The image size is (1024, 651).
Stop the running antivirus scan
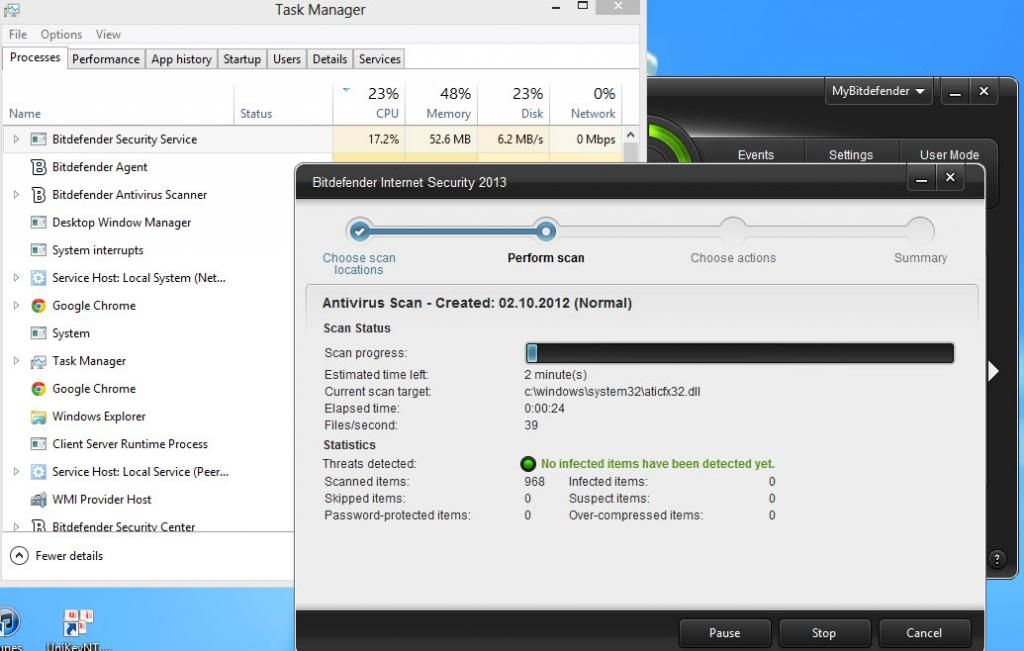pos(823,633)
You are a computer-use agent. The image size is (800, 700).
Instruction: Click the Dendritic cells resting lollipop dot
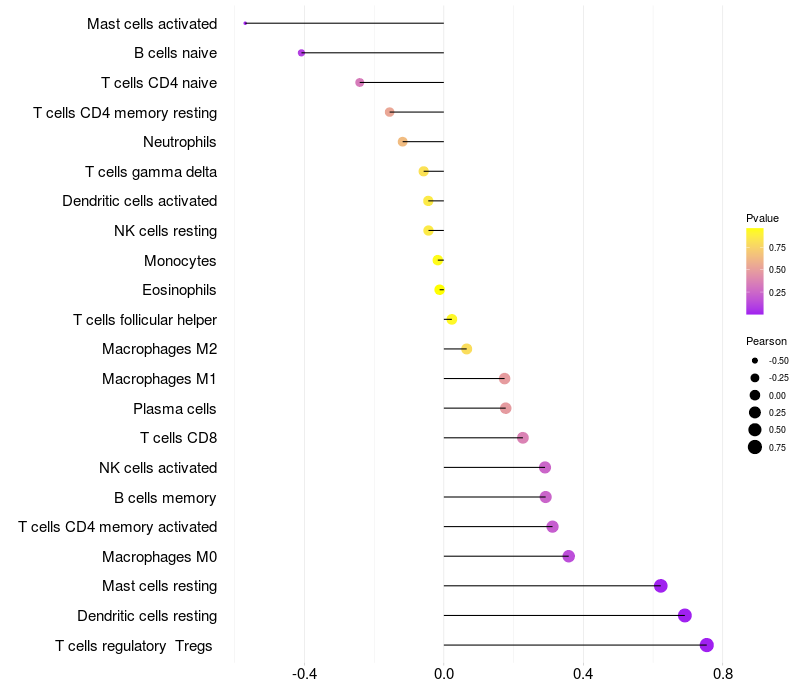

* * *

Except for the pictures, write the data out exactly.

### [RESPONSE]
The image size is (1024, 651).
Stop the running antivirus scan
pos(823,633)
You are a computer-use agent. The image size is (800, 700).
Instruction: Click the Dendritic cells resting lollipop dot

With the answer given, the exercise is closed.